Thesis Undergraduate 4,556 words

Who Is Carmilla and Why Is She a Threat to Victorian Age?

Last reviewed: May 10, 2015 ~23 min read

Carmilla chooses her victims (young women isolated from society and without friendship) mainly because they are easy prey. She is a sensual, tender and affectionate woman herself -- beautiful to behold, as Laura describes: "She was slender, and wonderfully graceful…her complexion was rich and brilliant; her features were small and beautifully formed; her eyes large, dark, and lustrous" (Fanu 30). Bertha is a young woman intended to meet and befriend Laura, till she falls victim to Carmilla; and Laura is equally young and eager for a confidante. The fact that Carmilla first introduces herself to Laura when Laura is a girl and crying because she has been left alone in the nursery suggests that Carmilla is an altogether different kind of femme fatale -- not one who preys upon men to achieve her own aims but rather one whose very nature compels her to seek the embrace of young women -- and then their blood. Why does Carmilla choose to seduce women when she could just as easily, one assumes, seduce men? The answer is that Carmilla is attracted to women and they to her. Whether the attraction is merely sexual or part of a gender formation that rivals the patriarchal power structure of the Victorian era is perhaps incidental in the light of the greater significance that is Carmilla. As Kathleen Costello-Sullivan states, the Victorian foundation was crumbling and the popularity of the vampire in Gothic literature signaled the "Victorian uncertainty" (xviii) regarding the patriarchal society that had built itself upon the Church and then abandoned the Church for science and reason. In Carmilla, the patriarchs have their revenge on one who destabilizes their power by decapitating the title character and burning her body parts.

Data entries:

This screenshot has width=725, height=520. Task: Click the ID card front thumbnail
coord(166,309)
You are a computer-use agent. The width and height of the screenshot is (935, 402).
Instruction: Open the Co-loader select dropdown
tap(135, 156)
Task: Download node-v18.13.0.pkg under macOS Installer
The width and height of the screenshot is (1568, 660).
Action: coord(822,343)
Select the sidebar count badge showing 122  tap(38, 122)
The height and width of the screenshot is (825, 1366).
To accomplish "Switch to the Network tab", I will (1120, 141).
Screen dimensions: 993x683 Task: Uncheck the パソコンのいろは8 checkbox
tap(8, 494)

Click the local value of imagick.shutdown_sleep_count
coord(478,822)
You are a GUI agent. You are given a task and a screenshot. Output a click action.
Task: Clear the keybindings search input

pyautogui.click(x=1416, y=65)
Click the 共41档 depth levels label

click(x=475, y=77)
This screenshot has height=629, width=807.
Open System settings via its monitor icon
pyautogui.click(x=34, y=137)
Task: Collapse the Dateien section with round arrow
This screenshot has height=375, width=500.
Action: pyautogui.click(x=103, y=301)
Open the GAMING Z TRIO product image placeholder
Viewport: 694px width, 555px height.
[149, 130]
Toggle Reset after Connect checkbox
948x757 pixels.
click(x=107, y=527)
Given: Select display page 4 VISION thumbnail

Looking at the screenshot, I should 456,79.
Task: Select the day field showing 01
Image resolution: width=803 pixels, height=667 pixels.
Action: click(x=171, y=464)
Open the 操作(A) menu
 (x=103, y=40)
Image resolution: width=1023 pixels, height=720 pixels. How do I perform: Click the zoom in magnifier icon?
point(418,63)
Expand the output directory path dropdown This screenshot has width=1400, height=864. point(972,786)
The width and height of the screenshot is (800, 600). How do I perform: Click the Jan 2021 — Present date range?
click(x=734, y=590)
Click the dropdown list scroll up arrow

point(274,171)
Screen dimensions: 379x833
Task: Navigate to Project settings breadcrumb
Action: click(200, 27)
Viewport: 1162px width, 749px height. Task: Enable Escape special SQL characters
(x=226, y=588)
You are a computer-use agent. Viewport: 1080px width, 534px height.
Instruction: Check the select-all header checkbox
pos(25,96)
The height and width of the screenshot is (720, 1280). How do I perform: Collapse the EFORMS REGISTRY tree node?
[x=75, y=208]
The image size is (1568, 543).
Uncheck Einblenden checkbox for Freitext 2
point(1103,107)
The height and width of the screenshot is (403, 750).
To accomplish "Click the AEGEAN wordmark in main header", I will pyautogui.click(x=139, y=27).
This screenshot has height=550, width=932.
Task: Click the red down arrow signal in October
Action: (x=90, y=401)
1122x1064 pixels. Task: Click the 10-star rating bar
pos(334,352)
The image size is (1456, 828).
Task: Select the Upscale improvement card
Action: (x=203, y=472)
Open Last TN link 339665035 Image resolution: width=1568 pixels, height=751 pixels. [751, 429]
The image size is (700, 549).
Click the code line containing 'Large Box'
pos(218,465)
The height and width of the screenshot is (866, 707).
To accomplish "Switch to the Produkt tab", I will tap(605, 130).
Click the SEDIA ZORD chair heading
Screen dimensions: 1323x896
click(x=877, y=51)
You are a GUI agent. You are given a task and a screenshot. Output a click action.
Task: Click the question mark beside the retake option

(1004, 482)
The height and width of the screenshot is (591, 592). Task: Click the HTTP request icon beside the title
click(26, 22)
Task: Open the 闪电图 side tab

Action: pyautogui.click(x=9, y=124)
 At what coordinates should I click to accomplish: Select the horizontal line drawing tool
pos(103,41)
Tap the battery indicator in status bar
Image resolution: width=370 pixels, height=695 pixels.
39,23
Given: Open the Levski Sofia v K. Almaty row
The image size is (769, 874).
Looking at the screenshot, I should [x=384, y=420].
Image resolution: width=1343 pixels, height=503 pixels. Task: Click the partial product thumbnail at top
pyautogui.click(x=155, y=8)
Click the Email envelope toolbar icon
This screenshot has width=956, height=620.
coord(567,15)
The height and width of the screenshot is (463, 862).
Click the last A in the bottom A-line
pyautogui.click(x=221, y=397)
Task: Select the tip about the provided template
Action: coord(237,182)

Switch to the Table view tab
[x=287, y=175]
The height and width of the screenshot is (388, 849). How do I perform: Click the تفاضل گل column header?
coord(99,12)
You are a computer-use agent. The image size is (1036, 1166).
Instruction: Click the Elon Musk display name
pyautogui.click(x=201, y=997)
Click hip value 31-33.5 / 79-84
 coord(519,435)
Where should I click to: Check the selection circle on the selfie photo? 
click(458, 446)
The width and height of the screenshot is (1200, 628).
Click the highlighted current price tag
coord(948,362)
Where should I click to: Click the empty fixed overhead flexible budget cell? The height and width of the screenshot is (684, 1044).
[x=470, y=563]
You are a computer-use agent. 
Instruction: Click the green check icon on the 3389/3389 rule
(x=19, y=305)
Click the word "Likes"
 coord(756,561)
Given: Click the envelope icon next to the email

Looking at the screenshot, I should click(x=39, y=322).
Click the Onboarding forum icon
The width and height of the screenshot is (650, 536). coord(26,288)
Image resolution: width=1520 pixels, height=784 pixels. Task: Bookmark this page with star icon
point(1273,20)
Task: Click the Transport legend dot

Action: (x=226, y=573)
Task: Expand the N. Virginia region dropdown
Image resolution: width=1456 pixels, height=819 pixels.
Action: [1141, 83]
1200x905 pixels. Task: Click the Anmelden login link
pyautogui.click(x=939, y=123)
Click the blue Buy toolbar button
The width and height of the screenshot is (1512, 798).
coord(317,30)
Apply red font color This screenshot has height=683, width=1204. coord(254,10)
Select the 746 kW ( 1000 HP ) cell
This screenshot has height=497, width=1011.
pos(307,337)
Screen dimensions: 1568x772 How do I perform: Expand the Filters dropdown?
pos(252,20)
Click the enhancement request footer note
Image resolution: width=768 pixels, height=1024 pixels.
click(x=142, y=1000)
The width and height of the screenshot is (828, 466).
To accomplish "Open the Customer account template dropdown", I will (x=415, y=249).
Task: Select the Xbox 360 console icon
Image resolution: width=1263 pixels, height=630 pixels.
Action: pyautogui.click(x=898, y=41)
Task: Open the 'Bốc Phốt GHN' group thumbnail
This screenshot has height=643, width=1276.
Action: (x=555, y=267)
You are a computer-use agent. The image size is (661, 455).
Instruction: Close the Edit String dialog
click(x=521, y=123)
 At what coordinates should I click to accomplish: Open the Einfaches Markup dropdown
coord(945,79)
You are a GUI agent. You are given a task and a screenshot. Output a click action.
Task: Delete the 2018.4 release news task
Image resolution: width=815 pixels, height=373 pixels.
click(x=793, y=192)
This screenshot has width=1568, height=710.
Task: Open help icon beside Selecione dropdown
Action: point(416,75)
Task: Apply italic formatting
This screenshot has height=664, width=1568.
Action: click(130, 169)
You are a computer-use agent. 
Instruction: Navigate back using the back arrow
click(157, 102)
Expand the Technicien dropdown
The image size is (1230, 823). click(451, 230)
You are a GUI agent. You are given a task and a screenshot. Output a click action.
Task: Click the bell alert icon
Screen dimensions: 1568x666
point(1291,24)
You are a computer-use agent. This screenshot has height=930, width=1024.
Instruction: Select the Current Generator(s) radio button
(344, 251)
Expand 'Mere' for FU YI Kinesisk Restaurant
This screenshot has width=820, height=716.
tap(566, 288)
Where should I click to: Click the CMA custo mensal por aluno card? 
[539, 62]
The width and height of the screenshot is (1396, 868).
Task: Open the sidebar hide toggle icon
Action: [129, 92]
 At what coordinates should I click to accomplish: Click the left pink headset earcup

Stated problem:
Write the next part of the essay on Carmilla, continuing after its last sentence about the decapitation and burning of the title character.

Exercise result:
In the picture by DH Friston, the reader sees Carmilla half-leaning, half-climbing into the bed, reaching toward the chest of the General's niece, Bertha Rheinfeldt. Bertha is exposed from the chest up, a prominent bosom on full display, hid materially only by the form-fitting thin fabric of a nightgown. Her head is turned to the left, her left arm back over the pillow extending behind her head, and her long golden hair flows outward to her right. The outline of her legs is discernible under the bed's blankets and they appear to be slightly parted. Her position suggests a number of interpretations: she may be one who is in deep slumber, or one who is caught in the feverish struggle of sickness, or one in the climax of sexual sensation. From the waist up she is bathed in a kind of ethereal light. Carmilla, on the other hand, is bathed in shadow. What is she reaching for? Is she reaching to snatch the beauty that belongs to her victim? Is she reaching to begin a ravishing embrace? To steal her life? Her face indicates no evil threat, no perverse desire. There is in it rather a curious fascination, as though Carmilla were an innocent, aroused by the beauty of the goddess-like woman before, wanting only to reach out and touch it, to crawl out from her dark corner and feel the glory. This original pictorial representation of Carmilla gives a subtle suggestion as to the sympathies of both artist and novelist: as Zizek states, it is the ability to "elevate the everyday, trivial object into a sublime Thing" (117) that separates the masters from the amateurs. Here, the sublimity of the sketch is found in the sympathetic portrayal of Carmilla, the femme fatale.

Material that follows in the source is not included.